#### [Extracted data entries]
------------------------------------------------------------

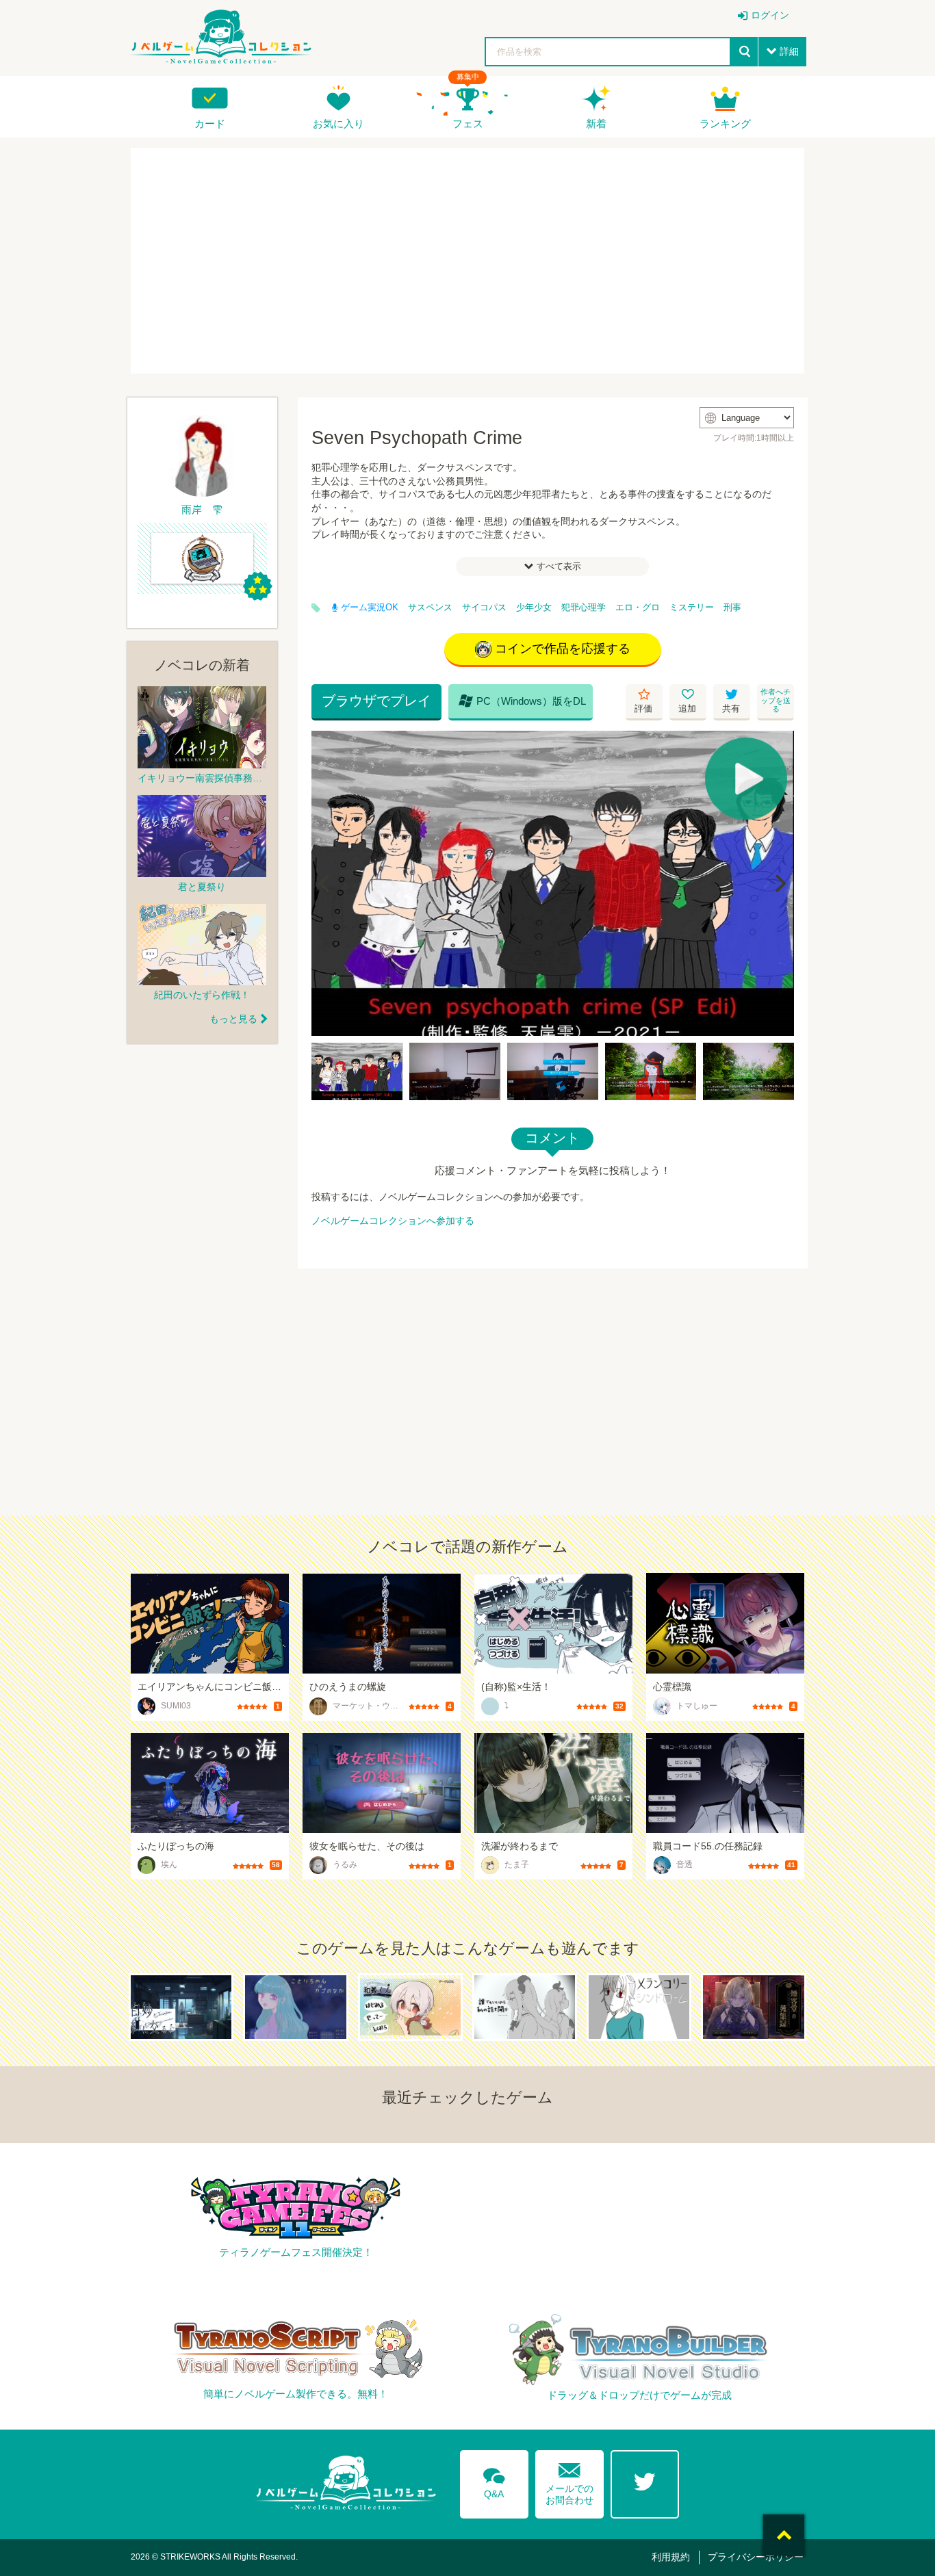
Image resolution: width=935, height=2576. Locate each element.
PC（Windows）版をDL (522, 700)
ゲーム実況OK (369, 607)
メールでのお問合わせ (569, 2481)
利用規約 (671, 2556)
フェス (467, 123)
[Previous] (326, 883)
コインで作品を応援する (562, 648)
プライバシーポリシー (756, 2556)
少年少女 (534, 607)
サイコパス (484, 607)
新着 (596, 123)
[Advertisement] (467, 260)
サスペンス (430, 607)
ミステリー (691, 607)
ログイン (770, 15)
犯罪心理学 (583, 607)
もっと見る (233, 1018)
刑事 (732, 607)
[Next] (779, 883)
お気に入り (338, 123)
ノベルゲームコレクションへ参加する (392, 1220)
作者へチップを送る (775, 700)
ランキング (725, 123)
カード (209, 123)
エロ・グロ (637, 607)
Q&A (494, 2481)
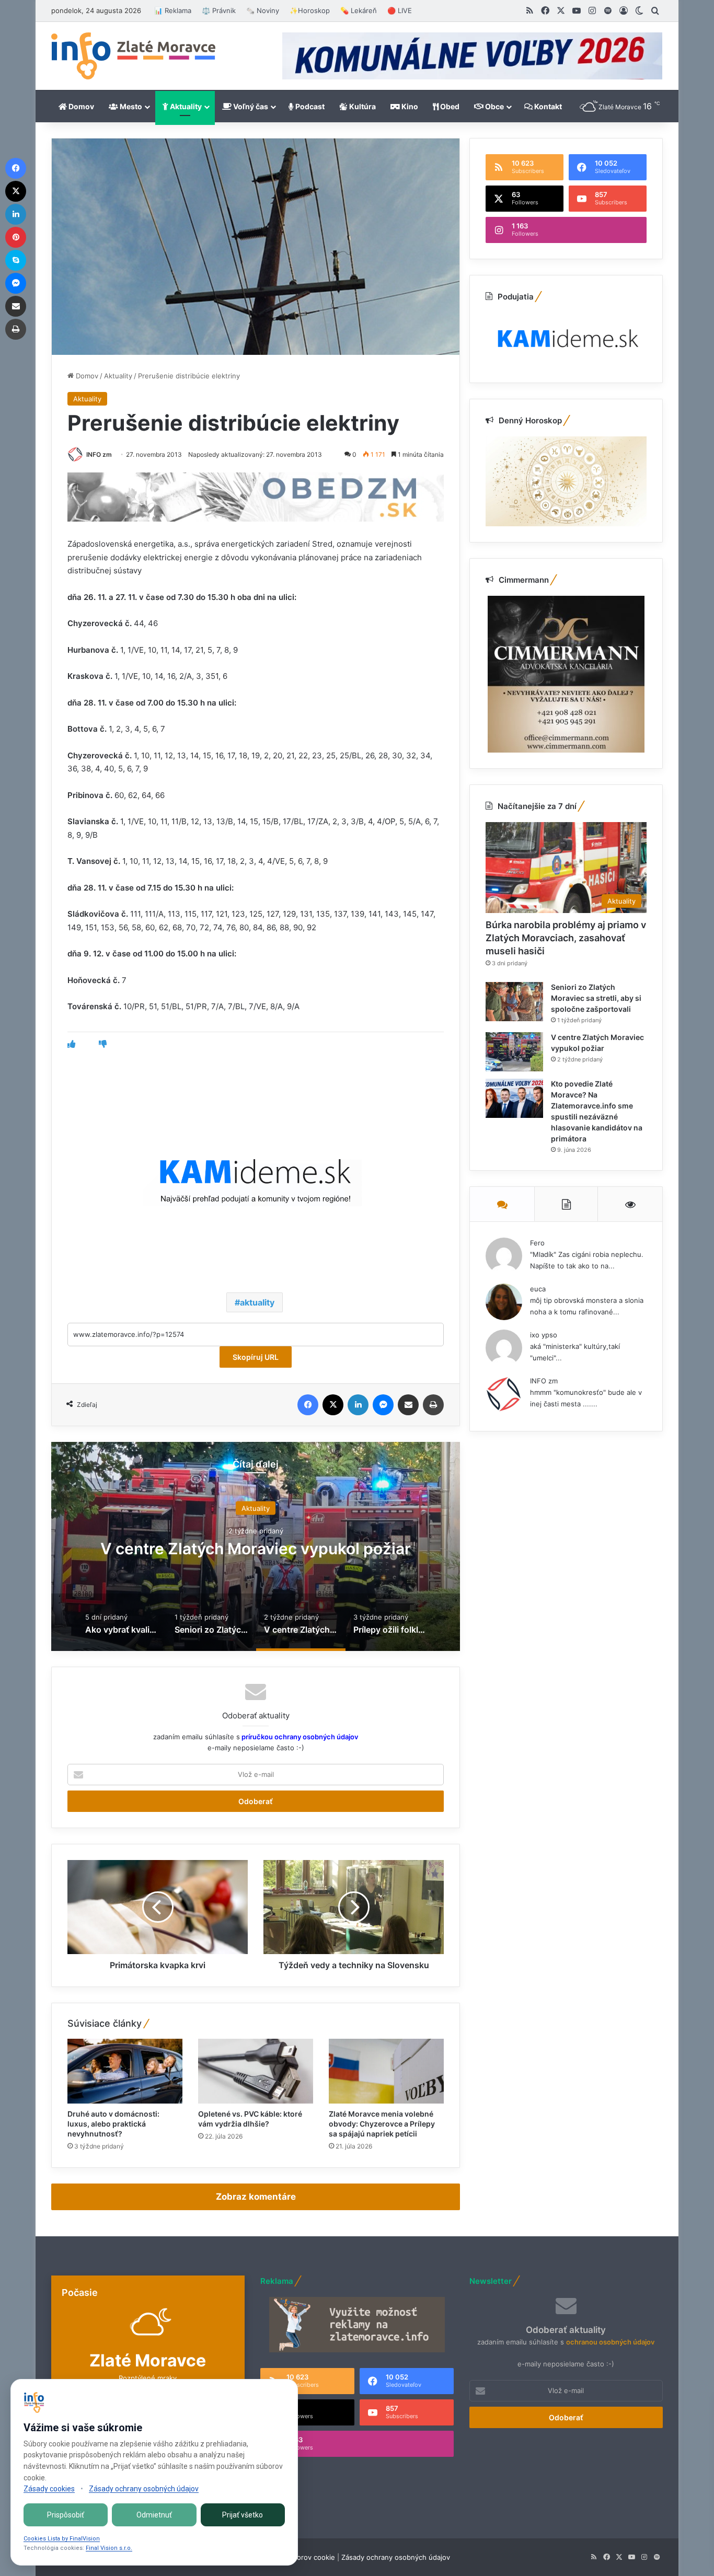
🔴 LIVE (399, 10)
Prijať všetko (242, 2515)
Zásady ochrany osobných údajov (395, 2557)
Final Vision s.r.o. (109, 2548)
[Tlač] (433, 1404)
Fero (537, 1243)
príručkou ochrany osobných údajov (299, 1736)
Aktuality (185, 106)
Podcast (309, 106)
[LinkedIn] (358, 1404)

------------------------------------------------------------

#### [What you need to do]
The response should be the lines from the one containing "サイコパス (484, 607)" through the final line of the records, reproduced exactly and with every picture left out.

#### [The completed task]
サイコパス (484, 607)
新着 (596, 123)
[Advertisement] (467, 260)
サスペンス (430, 607)
ミステリー (691, 607)
ログイン (770, 15)
犯罪心理学 (583, 607)
もっと見る (233, 1018)
刑事 (732, 607)
[Next] (779, 883)
お気に入り (338, 123)
ノベルゲームコレクションへ参加する (392, 1220)
作者へチップを送る (775, 700)
ランキング (725, 123)
カード (209, 123)
エロ・グロ (637, 607)
Q&A (494, 2481)
🔴 LIVE (399, 10)
Prijať všetko (242, 2515)
Zásady ochrany osobných údajov (395, 2557)
Final Vision s.r.o. (109, 2548)
[Tlač] (433, 1404)
Fero (537, 1243)
príručkou ochrany osobných údajov (299, 1736)
Aktuality (185, 106)
Podcast (309, 106)
[LinkedIn] (358, 1404)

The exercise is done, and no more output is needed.